Facing multiple pressures from shrinking demand, supply shock and weakening expectations, the country outlined 18 measures to consolidate industrial recovery, including reducing the social insurance contribution for enterprises, ensuring stable supplies and prices of key raw materials, stepping up new infrastructure construction, attracting foreign investors to advanced manufacturing and revising the catalog of industries in which foreign investment is encouraged.
Another document released on Friday by the NDRC and 13 other central departments supported the development of hard-hit service sectors.
Zhao Chenxin, secretary-general of the National Development and Reform Commission, said the NDRC will make a big push to implement the new policies, with a key focus on increasing support for market entities and expanding effective investment. The NDRC will work to stabilize the production and operation of large enterprises, reduce the burden on small and medium-sized enterprises, spur the vitality of high-tech firms, stabilize the external market demand for traditional industries, speed up the implementation of key projects and create a better environment for investment.
In a signed article published in People's Daily on Friday, China's finance minister Liu Kun noted that this year China will cut tax rates more forcefully and make fiscal spending more targeted.
He said that the key for more targeted special spending is to shed more light on the high-quality growth of the manufacturing sector; on tackling difficulties for medium, small and micro businesses; and on technological innovation.
Liu said that only invigorated market entities will be able to drive forceful growth.

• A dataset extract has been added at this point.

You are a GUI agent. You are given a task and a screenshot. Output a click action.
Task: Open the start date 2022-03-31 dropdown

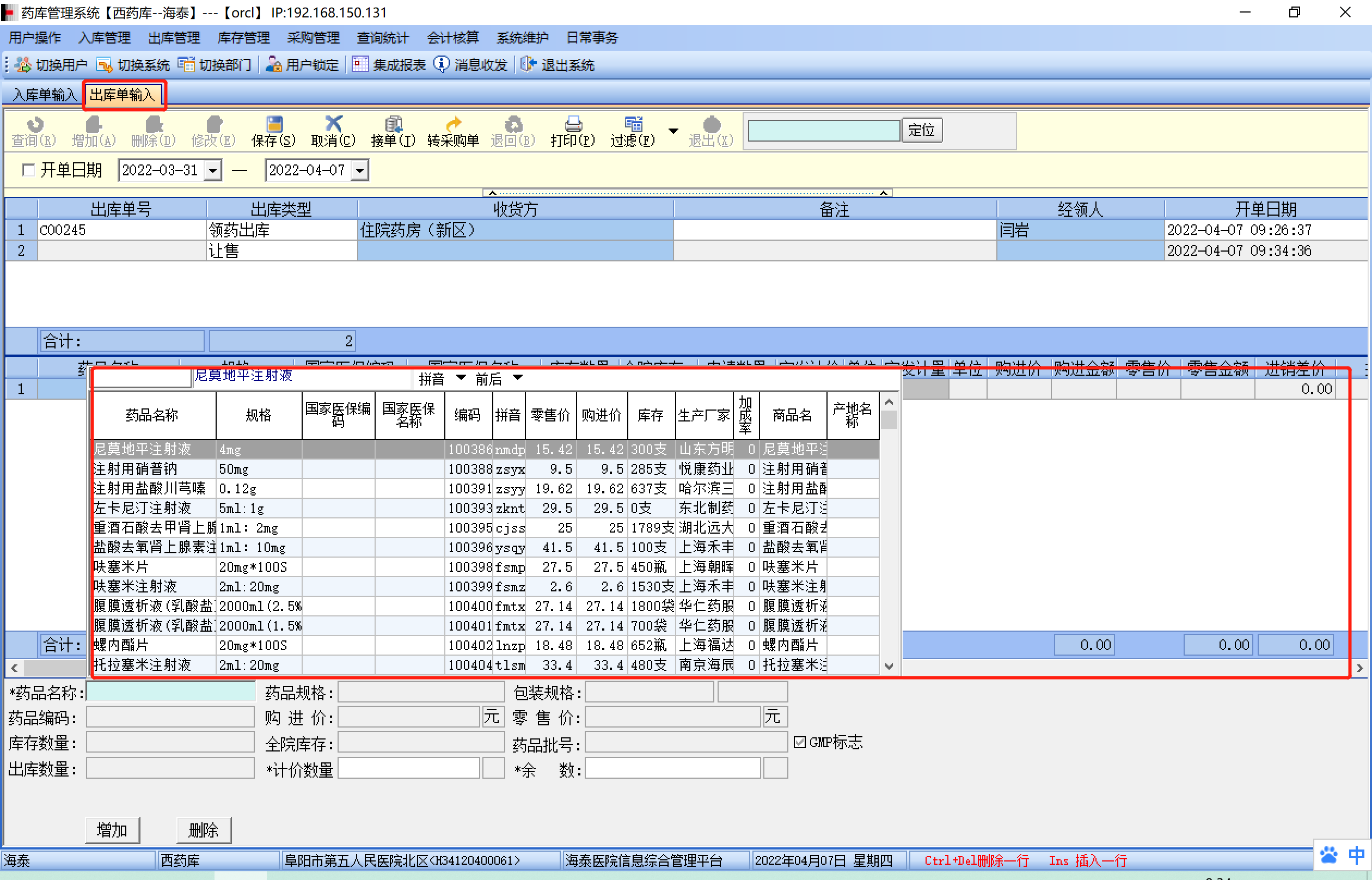(213, 170)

He confirmed in the article that tax and fee cuts will be intensified this year to further invigorate the market, and the previous tax and fee cuts of a sizable scale must be fully delivered.
"While China's economic growth may slow significantly in the first quarter this year due to the high base of 2021, the fundamentals of China's long-term sound economic growth have not changed," said Li Quan, chief economist of LC Securities."We need to step up macroeconomic policy support, relying on a proactive, efficient and stable fiscal policy and implementing a prudent monetary policy, to promote the economic recovery amid the impact of COVID-19."

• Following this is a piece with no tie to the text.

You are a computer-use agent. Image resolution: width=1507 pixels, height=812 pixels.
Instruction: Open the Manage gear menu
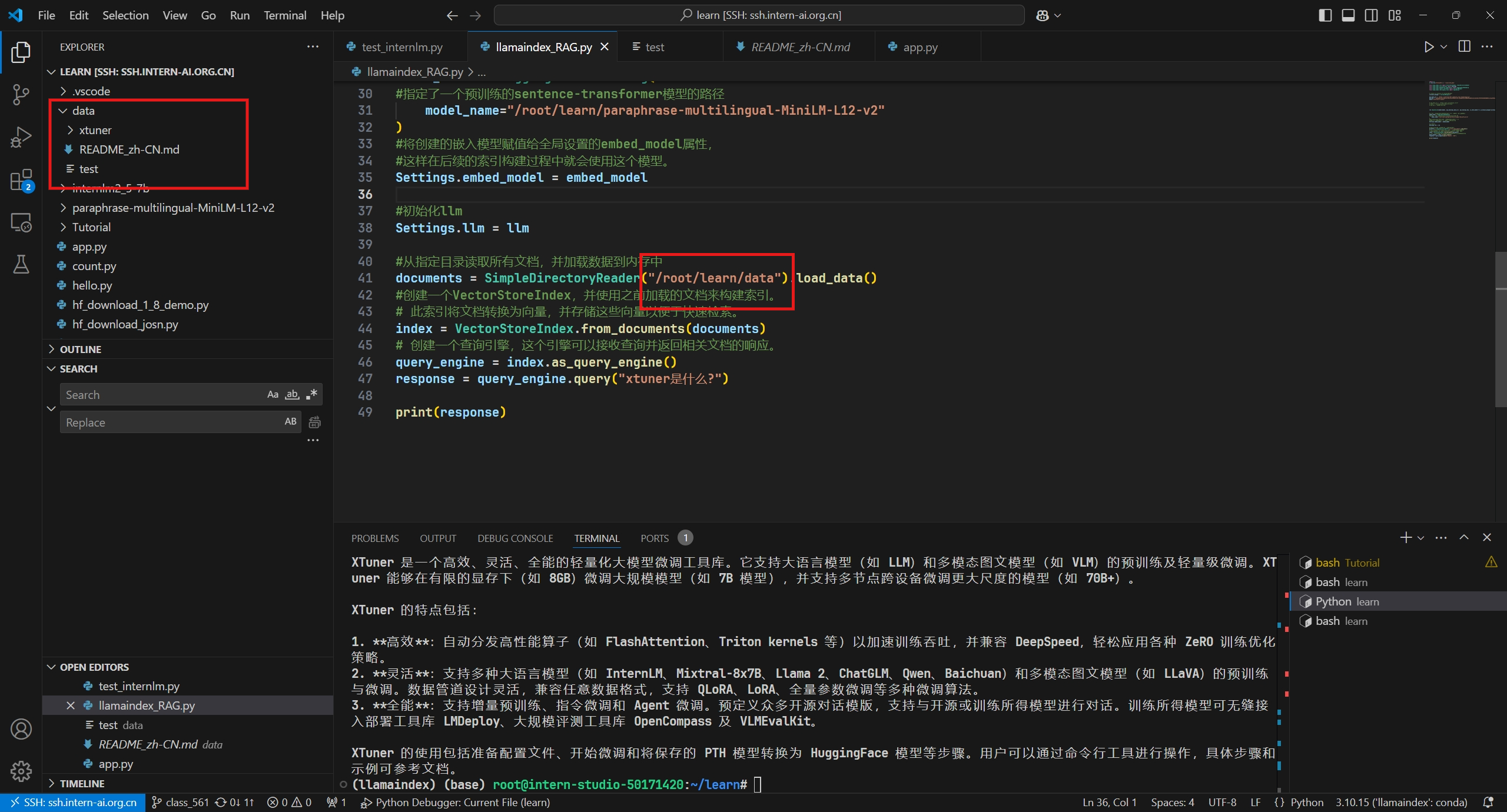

Luo Zhiheng, chief economist at Yuekai Securities, said he expected the government to take further steps to shore up growth such as the reduction in the reserve requirement ratio.
He said the government needs to continue to implement tax cuts and fee reductions, ease the pressure on rising costs for enterprises, ensure power supply, spur consumption and expand effective investment in fields such as major projects and new infrastructure.
"For 2022 as a whole, we forecast GDP to expand 5 percent," said Tommy Wu, lead economist at Oxford Economics."We expect corporate and infrastructure investment will be key growth drivers this year ... We have recently lowered our world GDP growth forecast for this year as recovery remains volatile due to new COVID troubles affecting Q1 activity."